RON SUSKIND LANDS THE BEST INDICTMENT YET of the Bush Administration’s hostility to reasoned, sensible and empirically-grounded policy making.
The nation’s founders, smarting still from the punitive pieties of Europe’s state religions, were adamant about erecting a wall between organized religion and political authority. But suddenly, that seems like a long time ago. George W. Bush — both captive and creator of this moment — has steadily, inexorably, changed the office itself. He has created the faith-based presidency.
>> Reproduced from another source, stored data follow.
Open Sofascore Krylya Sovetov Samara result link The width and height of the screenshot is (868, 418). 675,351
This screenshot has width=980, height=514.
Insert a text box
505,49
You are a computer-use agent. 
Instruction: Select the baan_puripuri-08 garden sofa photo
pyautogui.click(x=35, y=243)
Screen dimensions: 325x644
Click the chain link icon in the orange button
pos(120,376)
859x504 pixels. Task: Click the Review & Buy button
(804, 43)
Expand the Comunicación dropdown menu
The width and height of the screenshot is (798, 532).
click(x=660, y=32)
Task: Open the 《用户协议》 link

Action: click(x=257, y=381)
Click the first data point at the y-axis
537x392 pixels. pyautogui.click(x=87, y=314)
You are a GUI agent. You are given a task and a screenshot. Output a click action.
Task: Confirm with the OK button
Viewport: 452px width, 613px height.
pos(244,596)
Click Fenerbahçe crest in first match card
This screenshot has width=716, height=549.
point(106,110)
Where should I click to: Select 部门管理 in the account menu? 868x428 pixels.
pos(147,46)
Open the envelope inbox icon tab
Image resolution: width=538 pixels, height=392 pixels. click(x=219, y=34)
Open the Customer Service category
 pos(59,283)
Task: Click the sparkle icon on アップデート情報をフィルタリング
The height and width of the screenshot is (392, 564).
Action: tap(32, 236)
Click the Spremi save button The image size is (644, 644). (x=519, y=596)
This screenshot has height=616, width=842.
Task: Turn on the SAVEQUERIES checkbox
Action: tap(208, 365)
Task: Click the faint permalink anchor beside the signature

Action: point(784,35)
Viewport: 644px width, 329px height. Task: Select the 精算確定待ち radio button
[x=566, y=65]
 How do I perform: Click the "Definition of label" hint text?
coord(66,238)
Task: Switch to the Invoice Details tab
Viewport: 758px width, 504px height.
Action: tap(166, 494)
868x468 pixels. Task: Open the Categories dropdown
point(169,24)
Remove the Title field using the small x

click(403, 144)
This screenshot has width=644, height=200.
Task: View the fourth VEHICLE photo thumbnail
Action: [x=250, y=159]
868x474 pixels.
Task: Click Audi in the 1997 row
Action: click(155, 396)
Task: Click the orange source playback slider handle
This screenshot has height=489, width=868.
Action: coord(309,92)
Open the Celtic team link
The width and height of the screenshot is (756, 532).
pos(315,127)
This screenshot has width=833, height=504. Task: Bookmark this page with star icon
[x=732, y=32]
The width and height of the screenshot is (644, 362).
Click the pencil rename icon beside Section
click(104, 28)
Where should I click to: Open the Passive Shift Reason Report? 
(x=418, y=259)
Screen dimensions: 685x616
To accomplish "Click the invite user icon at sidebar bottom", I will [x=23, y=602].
I have been surprised that the Bush team invested so heavily in trying to make Bush’s life in his early years look so impressive, when we know that he was a screw-up. I had written in the past about the infallibility project of the Bush team, and Ron Suskind captures this nicely:
The disdainful smirks and grimaces that many viewers were surprised to see in the first presidential debate are familiar expressions to those in the administration or in Congress who have simply asked the president to explain his positions.
Since 9/11, those requests have grown scarce; Bush’s intolerance of doubters has, if anything, increased, and few dare to question him now. A writ of infallibility — a premise beneath the powerful Bushian certainty that has, in many ways, moved mountains — is not just for public consumption: it has guided the inner life of the White House.
Suskind gets Reagan conservative Bruce Bartlett to comment:
“Just in the past few months,” Bartlett said, “I think a light has gone off for people who’ve spent time up close to Bush: that this instinct he’s always talking about is this sort of weird, Messianic idea of what he thinks God has told him to do.” Bartlett, a 53-year-old columnist and self-described libertarian Republican who has lately been a champion for traditional Republicans concerned about Bush’s governance, went on to say: “This is why George W. Bush is so clear-eyed about Al Qaeda and the Islamic fundamentalist enemy. He believes you have to kill them all. They can’t be persuaded, that they’re extremists, driven by a dark vision. He understands them, because he’s just like them. . . .”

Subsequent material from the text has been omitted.